Allende en su laberinto

Asistir a la exhibición de la película “Allende en su laberinto” no significa solo apoyar a quienes la promueven y se juegan porque el buen cine se difunda en el país.

Es aprender y reaprender la historia contemporánea, es conocer más sobre cómo la oligarquía chilena y el gobierno de los Estados Unidos conspiraron para asesinar (así como acá lo hicieron con el presidente Jaime Roldós) al mandatario Salvador Allende.

Allende fue el primer Jefe de Estado socialista elegido en las urnas y su legitimidad constitucional estaba absolutamente clara.

Pero, ya lo sabemos, un gobierno con esa línea ideológica y política no les conviene a quienes han manejado y manipulado en su provecho los recursos de los países latinoamericanos, saqueando y manteniendo empobrecida y analfabeta a la mayoría de la población.

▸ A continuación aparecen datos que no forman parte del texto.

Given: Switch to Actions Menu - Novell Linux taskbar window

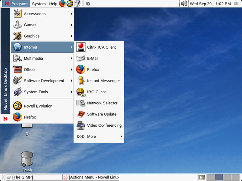Looking at the screenshot, I should 91,177.
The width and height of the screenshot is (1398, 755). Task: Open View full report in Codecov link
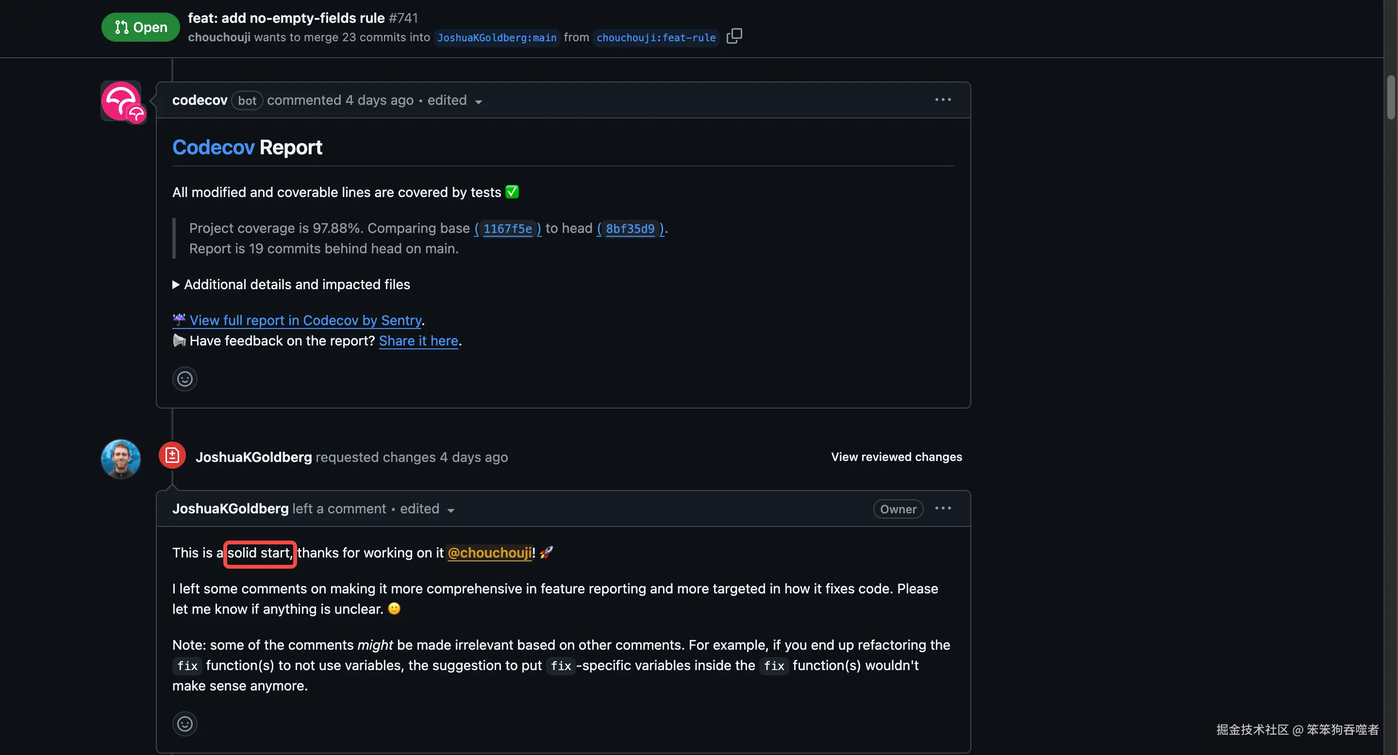click(x=305, y=321)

Allende cometió un error: creyó en la presunta solidez de la institucionalidad chilena.

Y en esa creencia, pensó que las Fuerzas Armadas jamás lo traicionarían, creyó que los poderes fácticos, en especial la gran prensa (con diario El Mercurio a la cabeza), no conspirarían para asesinarlo, sin darse cuenta de que el propio director de El Mercurio, el oscuro y poderoso señor Agustín Edwards, fue a vivir a Washington para armar desde allí el golpe de Estado.

Un golpe de Estado con asesoría y financiamiento de la CIA (ver documental El Diario de Agustín, en la que los propios directivos de El Mercurio admiten que recibían un millón de dólares anuales de la CIA para desestabilizar a Allende) https://www.youtube.com/watch?v=6Hs60_o_Yv0

Para eso sirven los altos militares y los grandes medios cuando los manejan desde la Casa Blanca y desde sus ambiciones más abyectas.

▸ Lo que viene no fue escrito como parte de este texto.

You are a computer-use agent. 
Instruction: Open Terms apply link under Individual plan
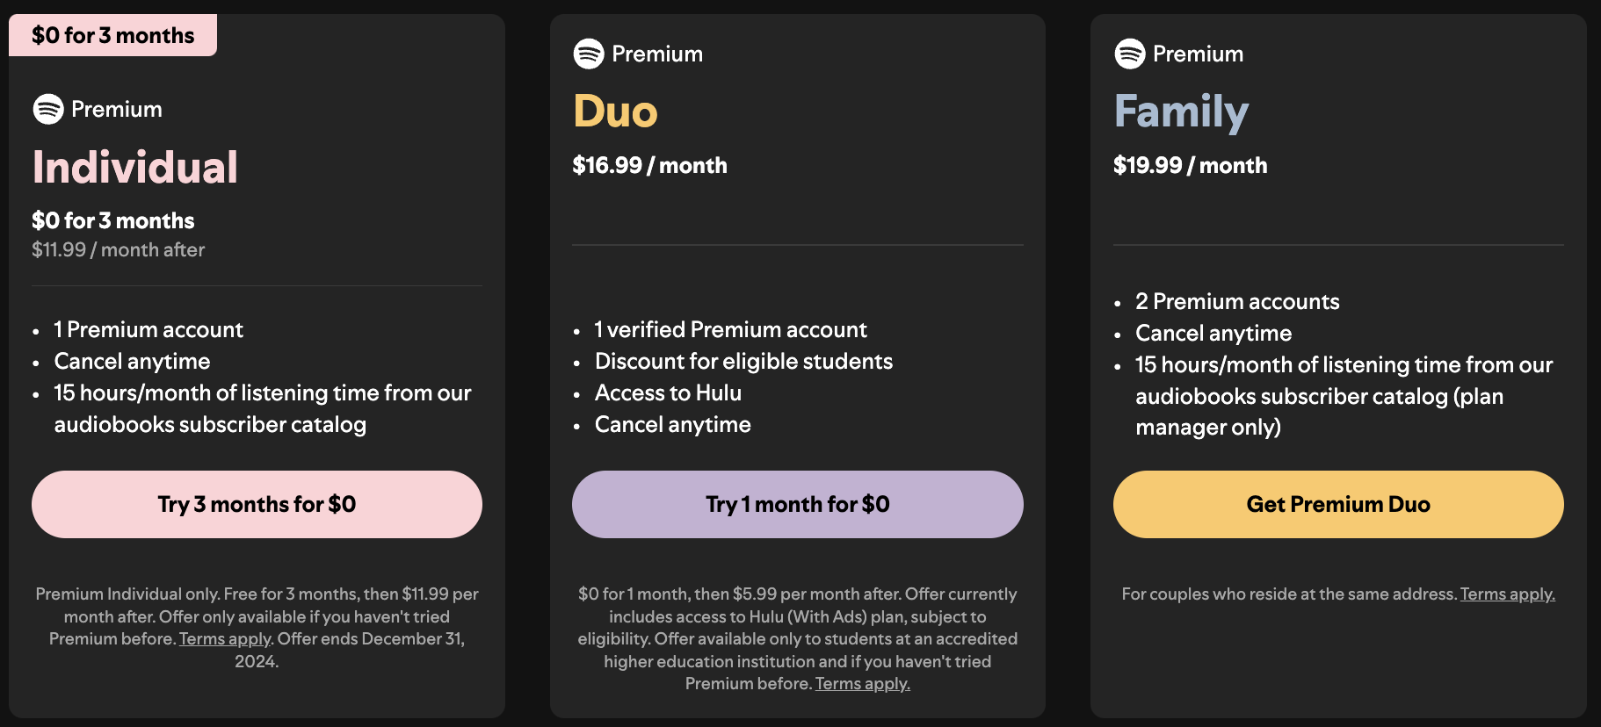[224, 638]
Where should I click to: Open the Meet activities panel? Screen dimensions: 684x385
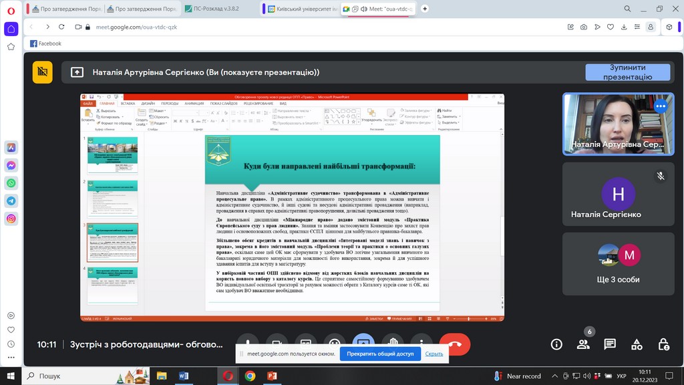pyautogui.click(x=637, y=344)
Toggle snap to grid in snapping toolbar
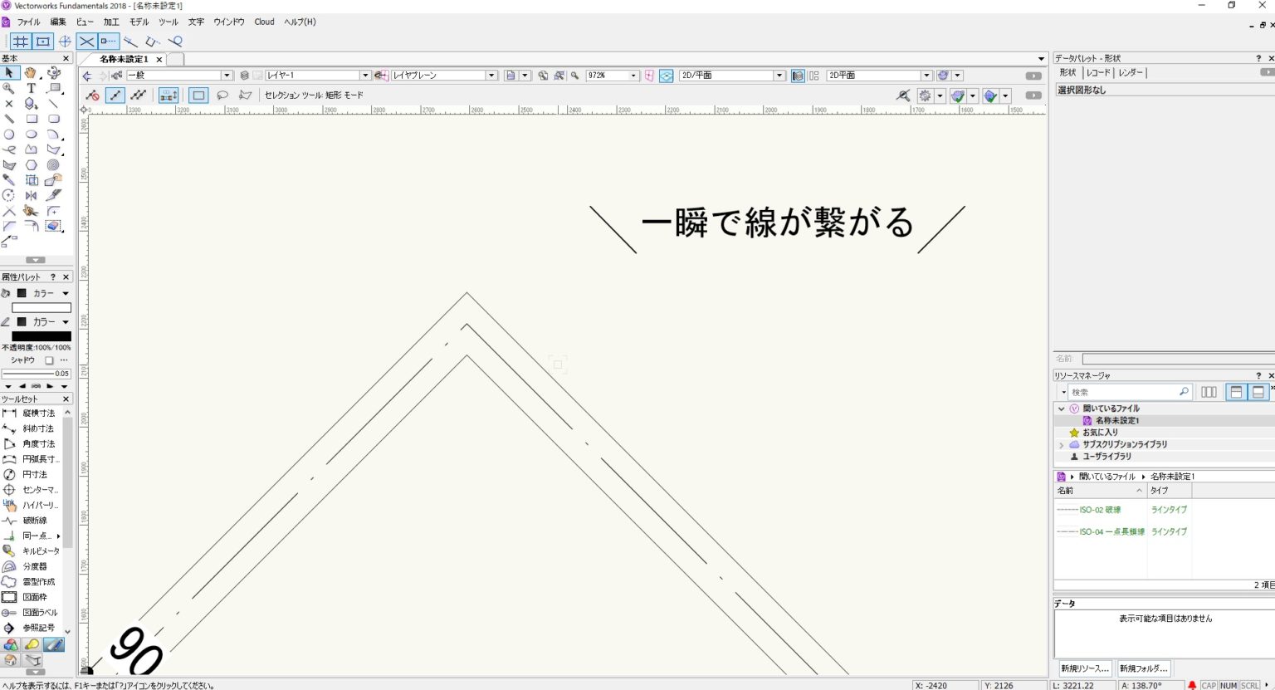Screen dimensions: 1275x690 coord(21,42)
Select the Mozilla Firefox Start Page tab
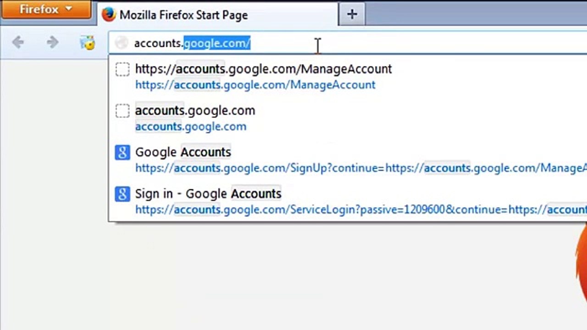587x330 pixels. coord(217,15)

Para hacernos daño y destruir los sueños de nuestros países, como está ocurriendo ahora mismo en Argentina tras el triunfo electoral  de la extrema derecha comandada por Mauricio Macri, quien en apenas un mes ha desmantelado buena parte de la arquitectura del Estado edificada por el kirchnerismo en 12 años de gobierno.

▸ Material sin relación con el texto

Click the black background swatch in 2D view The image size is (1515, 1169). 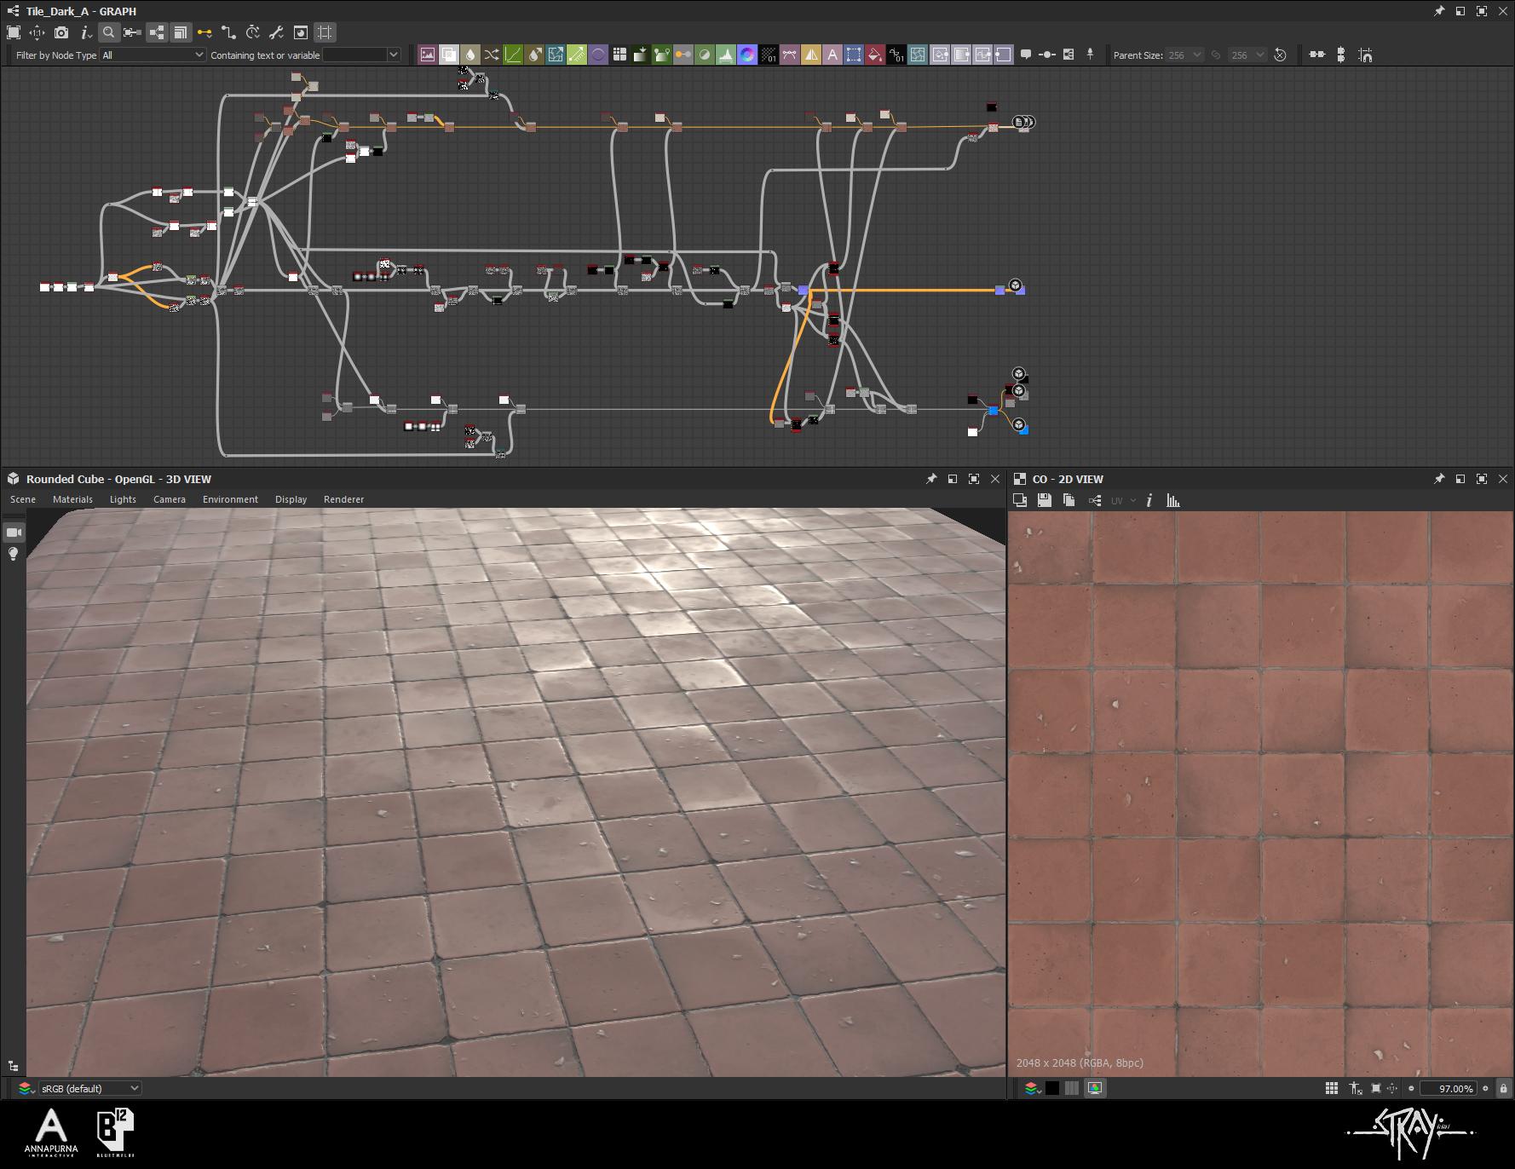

Por eso, cada vez es más imprescindible que aprendamos y reaprendamos la historia. Que veamos buen cine, que leamos buenos libros y artículos, que busquemos buena programación en la televisión por cable donde podamos aprender, reflexionar, pensar, contar con elementos para tomar decisiones justas en función de la justicia social.

Veamos cómo actúan los hombres de bien (Allende, que luchó hasta el final y fue asesinado con tal vileza que se armó un entramado para que el mundo creyera que se suicidó) y los hombres del mal (Pinochet, quien le había jurado lealtad democrática al Presidente un día antes, cuando lo nombró comandante de las Fuerzas Armadas Chilenas, y luego fue un sangriento dictador).

La ciudad de Ibarra tiene desde este viernes el privilegio de ser la primera en el Ecuador donde se exhibirá la película. Se pasará en dos funciones diarias solo desde este viernes 8 hasta el jueves 14.

Si la asistencia a las salas de la cadena Star Cine es masiva, la película permanecerá en cartelera y luego irá luego a las salas de cine de todo el país. De lo contrario, quizás no se la pueda observar ni en Quito ni en Guayaquil ni en ninguna otra ciudad.

Por eso, y porque es nuestra historia contemporánea, no verla será un pecado histórico y social.